Menelusuri Faktor Penyebab Pencemaran Air

Sebagian besar sungai di Indonesia tercemar berat. FOTO: DARILAUT.ID

Darilaut – Dosen Fakultas Ilmu dan Teknologi Kebumian Institut Teknologi bandung (ITB) Dr Dasapta Erwin Irawan mengatakan kita sering membayangkan bahwa pencemaran adalah sesuatu yang besar, contohnya pencemaran radioaktif yang terjadi di Chernobyl dan Fukushima atau pencemaran Kromium yang pernah terjadi di Amerika.

Padahal, kata dosen pada Kelompok Keahlian Geologi Terapan ini, pencemaran tidak harus sesuatu yang besar, melainkan banyak hal yang luput dari pandangan kita menjadi penyebab dari pencemaran air, seperti pembuangan hasil kegiatan mencuci piring atau pakaian.

Menurut Erwin, tanpa kita sadari, air dari pencucian piring dan pakaian yang ada di atas permukaan tanah, seperti air sungai, bisa berinteraksi dengan air tanah lama-kelamaan.

Interaksi ini dapat mengubah kondisi kedua air tersebut dari segi kuantitas dan kualitas. Dari segi kualitas, apabila air sungai tercemar maka air tanah lama-kelamaan akan mengalami penambahan zat organik, seperti bakteri, dan zat anorganik, seperti logam–logam berat.

Seperti dilansir Itb.ac.id, Program Studi Teknik Geologi ITB kembali melanjutkan rangkaian kegiatan webinar Geologi ITB Menyapa: Solidaritas untuk Negeri edisi ketiga belas. Webinar yang diadakan pada Sabtu, (20/2) lau dengan nara sumber Dr Erwin.

Tema kegiatan ini, “Limbah Industri Mungkin Bukan Sumber Pencemar Air Satu–satunya”.

Erwin menampilkan gambar sungai yang ada di Kota Bandung. Gembar tersebut menunjukkan bahwa kondisi sungai di kota–kota besar sudah berhimpit dengan rumah–rumah warga.

Selanjutnya, Erwin menunjukkan beberapa hasil penelitian mahasiswa–mahasiswa ITB yang meninjau perubahan kualitas Sungai Cikapundung. Dari hasil penelitian mereka, didapatkan bahwa kadar garam dan nilai oksigen terlarut di Sungai Cikapundung meningkat pada menjelang akhir pekan dan cenderung menurun pada hari–hari lainnya.

Erwin menjelaskan hipotesisnya bahwa hal tersebut diakibatkan karena aktivitas manusia di akhir pekan terutama yang berhubungan dengan pariwisata.

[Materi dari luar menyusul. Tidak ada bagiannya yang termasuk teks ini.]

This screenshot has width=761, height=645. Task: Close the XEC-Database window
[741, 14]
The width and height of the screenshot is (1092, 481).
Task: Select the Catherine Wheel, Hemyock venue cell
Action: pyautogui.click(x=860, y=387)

Atas persoalan tersebut, Erwin mengatakan solusi untuk mengurangi dampak pencemaran dari hasil kegiatan rumah tangga.

Erwin berpendapat bahwa pemasangan grease atau fat trap pada rumah–rumah warga merupakan salah satu cara yang efektif. Alat ini digunakan untuk menyaring hasil kegiatan rumah tangga sebelum disalurkan ke selokan.

Alat ini juga bisa digunakan untuk skala yang lebih besar, yaitu untuk 3–5 rumah. Akan tetapi, menurut Erwin, alat ini perlu pengembangan agar dapat dipasang secara mudah dan mandiri oleh tiap warga.